Joyce Glasser reviews I, Daniel Blake (October 21, 2016) Cert. 15, 100 min.
The appeal of Ken Loach’s I, Daniel Blake – which won the Palme D’Or at the Cannes Film Festival – is clearly not restricted to the victims of the Kafkaesque bureaucracy that is the UK’s welfare system. It’s doubtful that any of the jury members have been on the dole here or have fed their kids from a food bank. But everyone can empathise with a story about two good people who are stripped of their dignity by a counterproductive, soul-destroying system.
Nearly 50 years after his breakthrough drama Cathy Come Home gripped viewers with its gritty depiction of the dysfunctional welfare system, Loach, now 80, is not in the mood to beat around the bush. Written by Loach’s scriptwriter for the past twenty years, Paul Laverty, I, Daniel Blake is unapologetically polemic, self-righteous, one-dimensional and didactic. But there’s no denying that it is also a gripping, cathartic experience that might, as The Big Issue postulates, have the power to change the system.
I, Daniel Blake is, in a sense, an Everyman’s Odyssey. Newcastle upon Tyne resident Daniel (comedian Dave Johns, terrific), a 59-year-old, skilled carpenter, led an honest, uneventful, tax-paying life, but has recently been to the wars. While working, he cared for his wife who was dying of cancer, and after burying her, had a heart attack.
Warned by his doctor that he cannot work, his return to his solitary council flat is a bewildering, bumpy ride through the welfare system where obstacles that Homer could hardly imagine are designed to wear down the applicant rather than get him back on his feet.
The hero’s first battle takes place over the titles in an off-screen conversation with the robotic, disembodied voice of a health-care worker and is so absurd, he chuckle. Daniel falls short of being given disability allowance by three points and learns that his only option is to apply for job seekers’ allowance.

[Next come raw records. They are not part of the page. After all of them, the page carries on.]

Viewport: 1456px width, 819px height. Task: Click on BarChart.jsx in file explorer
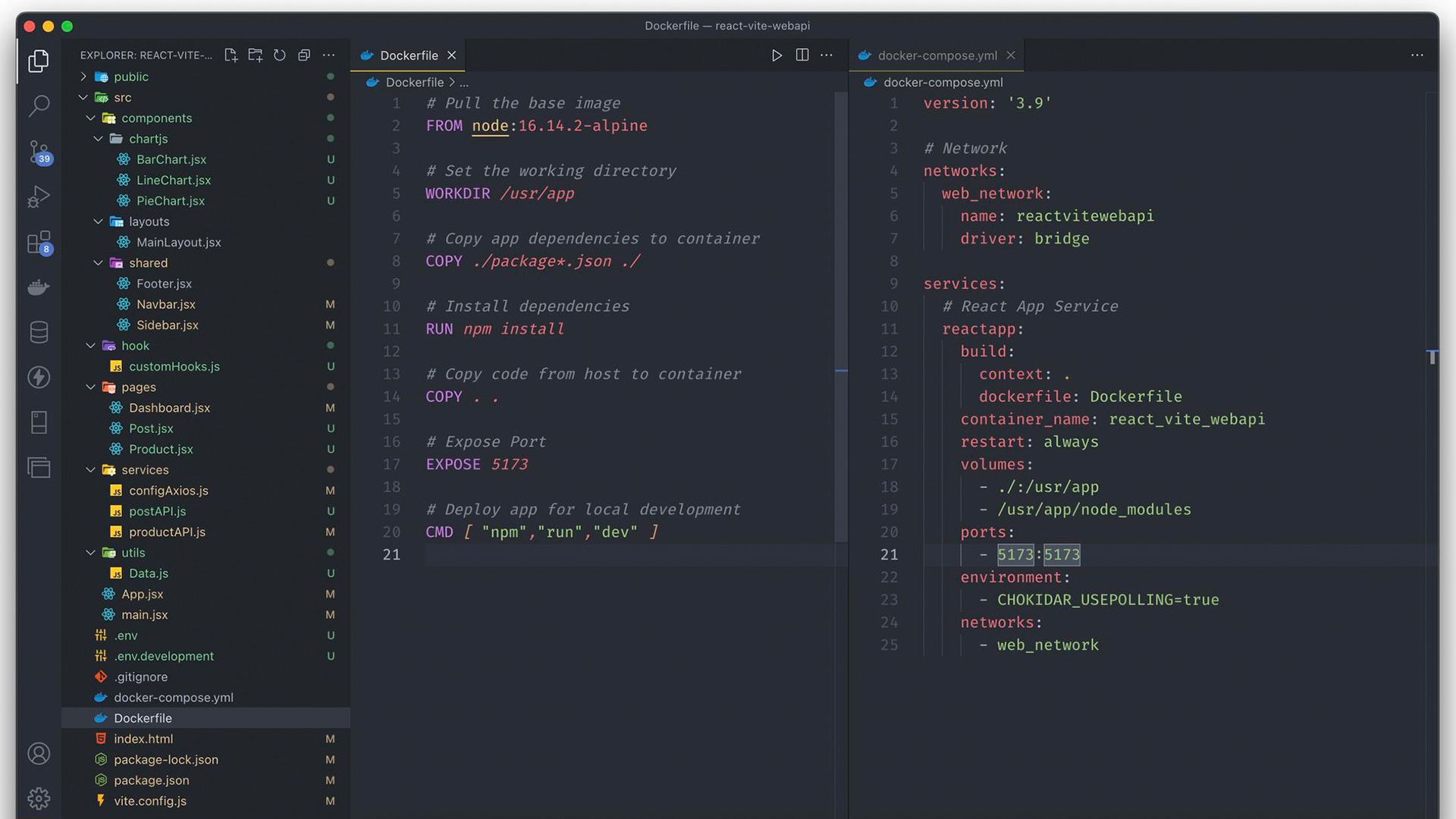171,159
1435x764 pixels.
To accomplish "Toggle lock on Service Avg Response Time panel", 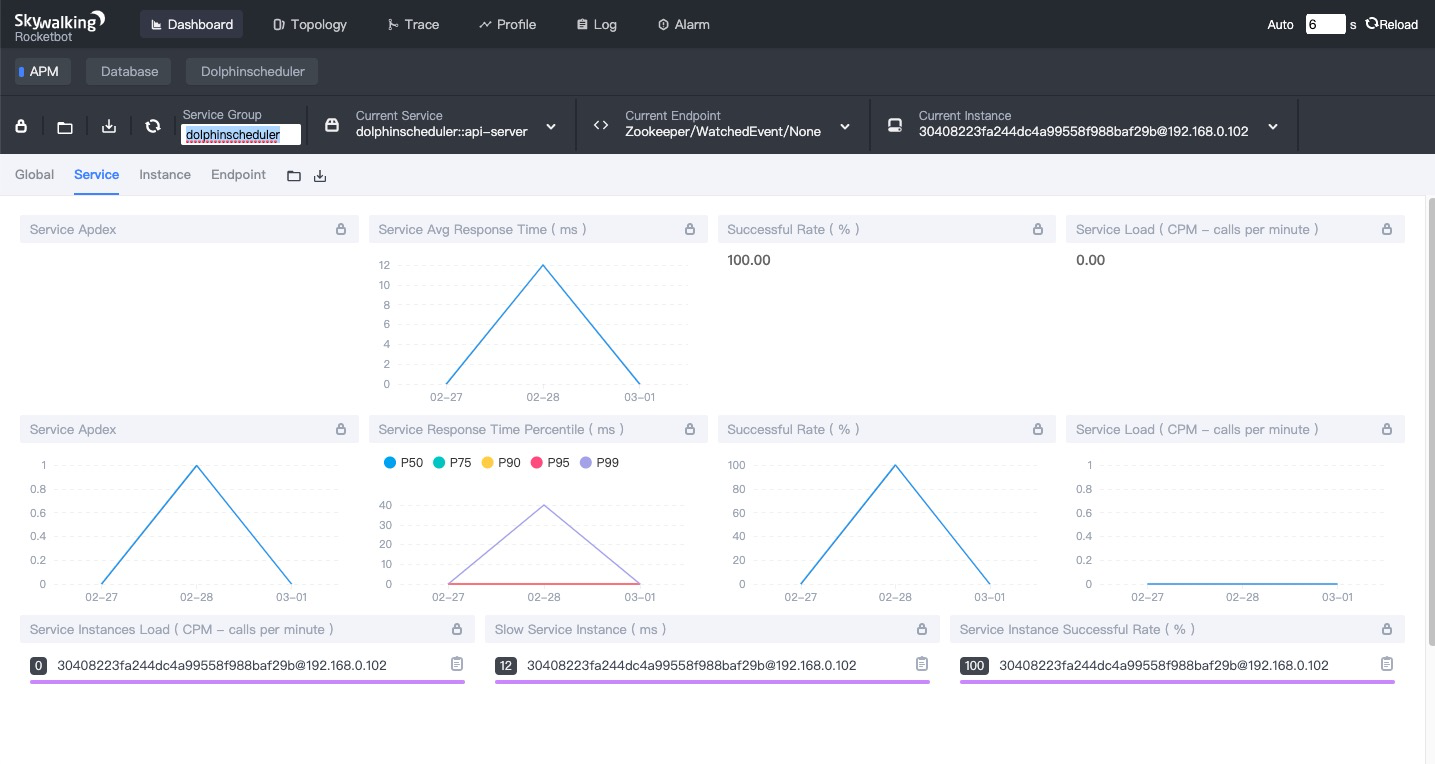I will 690,229.
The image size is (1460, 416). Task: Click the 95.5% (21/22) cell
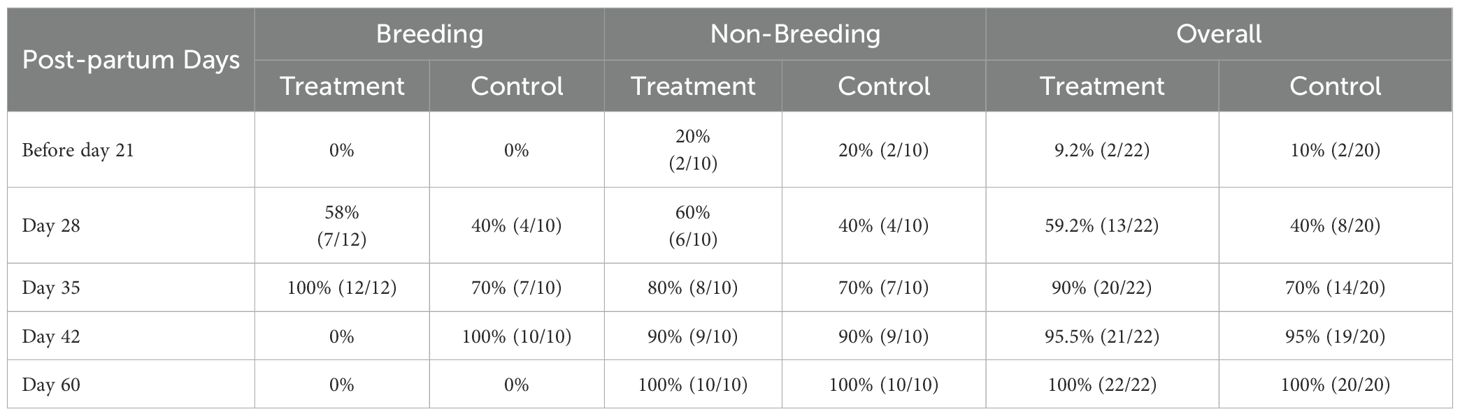pyautogui.click(x=1102, y=337)
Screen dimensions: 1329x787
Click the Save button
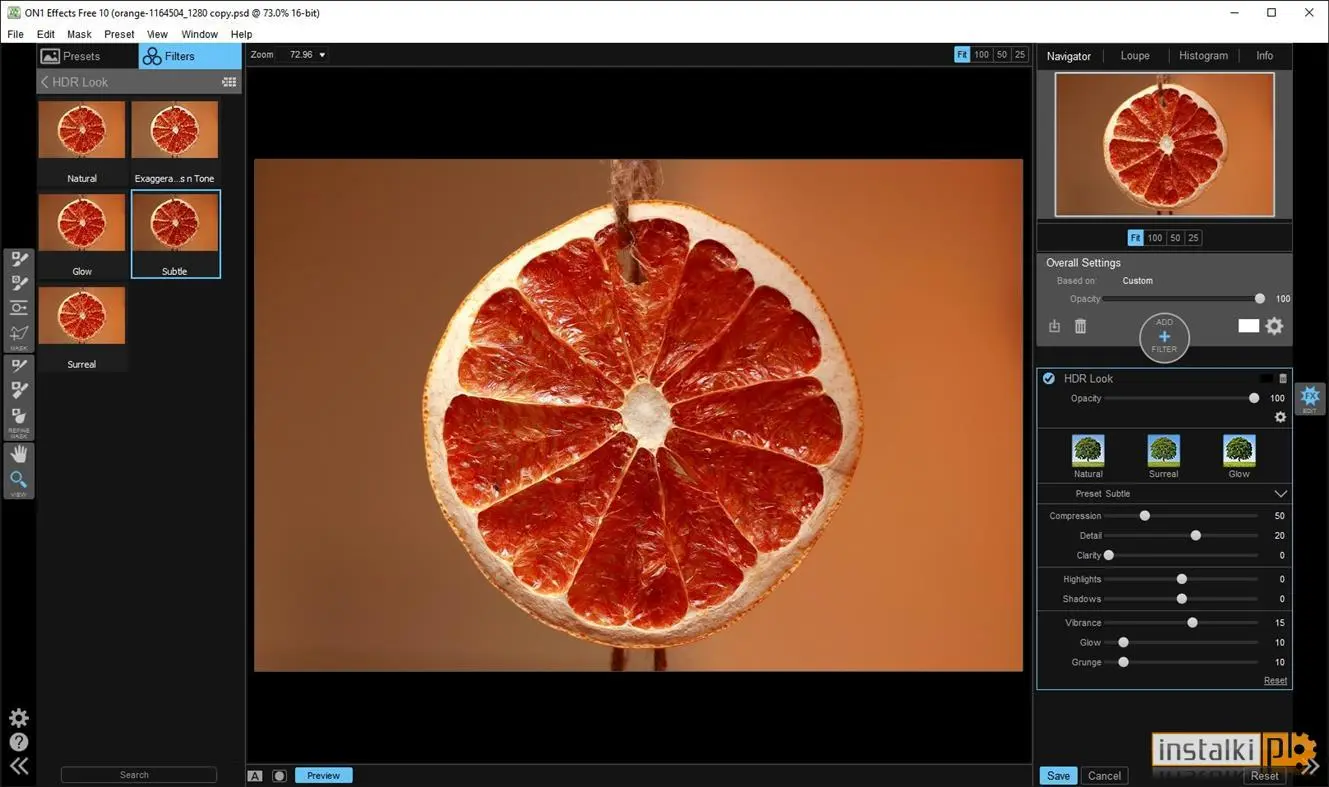[1058, 775]
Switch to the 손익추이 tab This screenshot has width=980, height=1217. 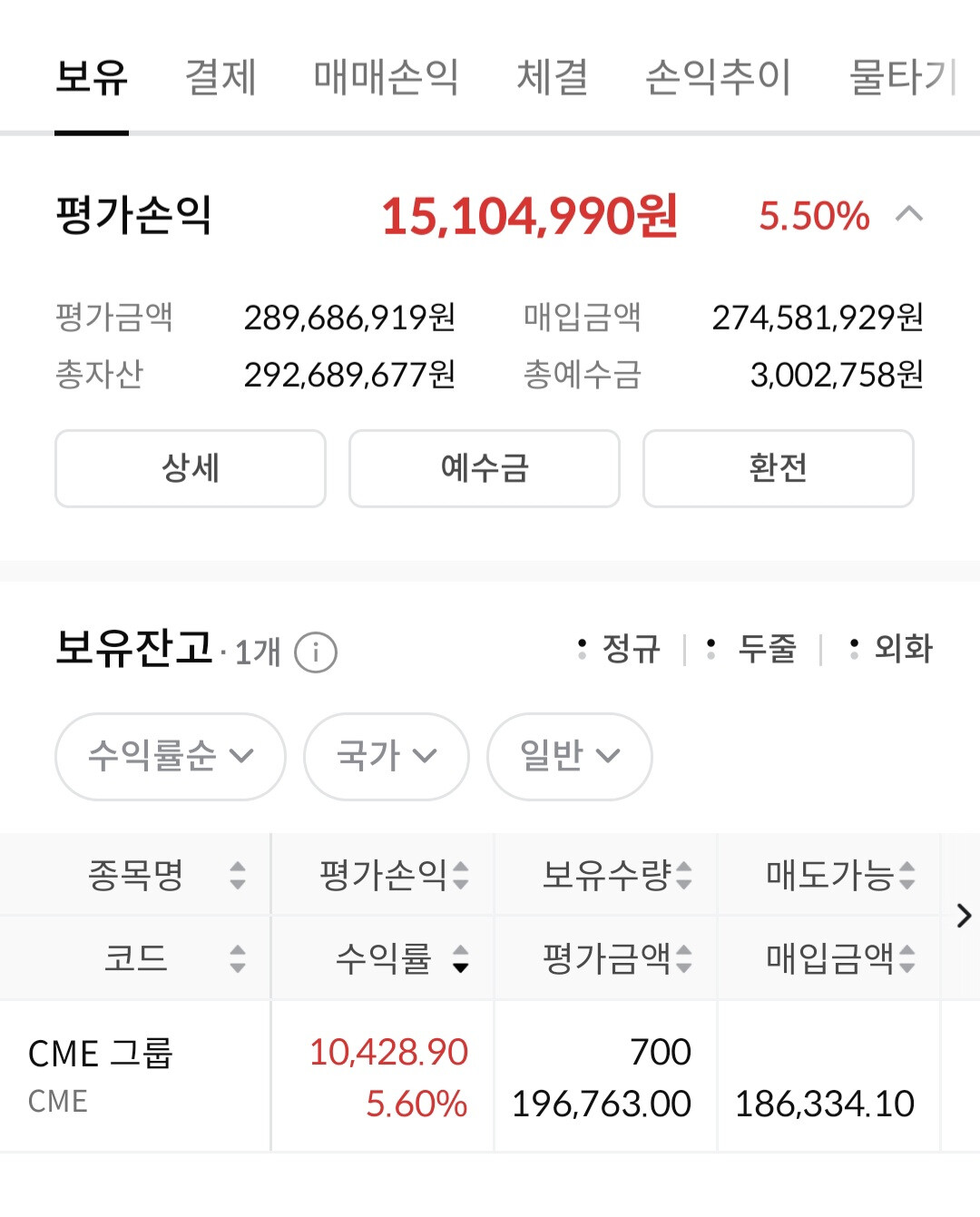[x=718, y=76]
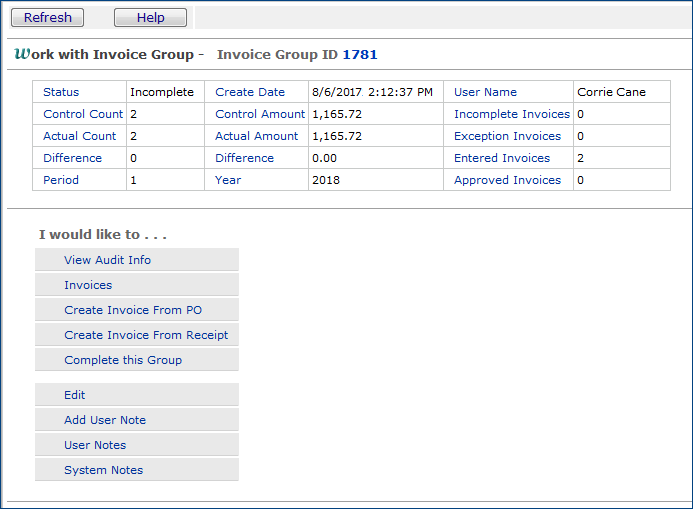
Task: Click the Control Amount label
Action: click(x=260, y=114)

Laverty is determined to push his normally calm and patient Everyman to the breaking point. We have the interminable wait on the phone and the requirement that he apply on-line. ‘I’m a carpenter; I’ve never been anywhere near a computer,’ he pleads to deaf ears. Ann, a rare sympathetic middle-aged employee (Kate Rutter) is publically reproached by her supervisor for helping Daniel. Students lend a hand on the library computer, but Daniel is frozen out of the time-limited programme.
Fortunately, a helpful neighbour is on hand to help, but the next step, the Job Centre interview is pure theatre of the absurd. Daniel: “I’ve been told by my doctor that I am not supposed to work” and he has the medical evidence. Job Centre: I’m afraid that you must continue to look for work or your job seekers’ allowance will be frozen.’
While swallowing a full set of pills to keep himself ticking, he reads the letter that he is not eligible for employment support. He is told cannot appeal until he receives a call from ‘The Decision Maker’ and he heads back to the queues.
There, he observes a young mother with two children being told to return the following day as she was late for her appointment. She explains to deaf ears that she just arrived from London to be re-housed in Newcastle and did not know the city. When Daniel intervenes, and a man offers her his place in the queue, they are both kicked out. This is the start of Daniel’s friendship with Katie (an excellent Hayley Squires).
Since Daniel is childless, and not yet homeless, Katie’s absorbing story is there to shed light on another facet of the system. Katie was evicted from her flat in London for filing what was a legitimate complaint against her landlord. In order to be re-housed she had to move to Newcastle. ‘The kids had to be taken from the school they loved,’ she adds, just to hammer home that children need stability.
Luckily for Katie, Daniel is handy with the DIY in her new flat and he enjoys child-minding. To thank him, Katie invites him to dinner in what is starting to resemble a family unit.
A devastating scene at a food-bank where a starving Katie breaks down in front of her children is uncomfortable viewing, but the film totters on the edge of Dickensian melodrama when Katie takes up prostitution to feed her children and pay the rent.
Meanwhile, Daniel awaits that elusive call from the Appeal’s adviser (a bit like waiting for Godot). There is the obligatory CV Workshop, where, bemused, he learns that many companies now require video CVs and applications via Smart Phone) and the job-search. When he comes across a rare employer who is interested (‘You got a lot of experience; To be honest, I’m sick of the young ‘uns,’), Daniel has to turn down the offer as his doctor insists he cannot work.
Daniel gives up, a broken man. ‘When you lose your self-respect, you’re done for,’ he tells an adviser before going outside and spraying the life affirming I, Daniel Blake on the job centre wall (for which he is arrested).
Loach is probably well aware that he is going to annoy a lot of people, including those, who, like the civil servants in the DWP assume that anyone dependent on the welfare state is a dim-witted skiver. While this crowd might not be the film’s target audience, you have to wonder how many Katies and Daniels can afford to hear their own anti-austerity rallying cry.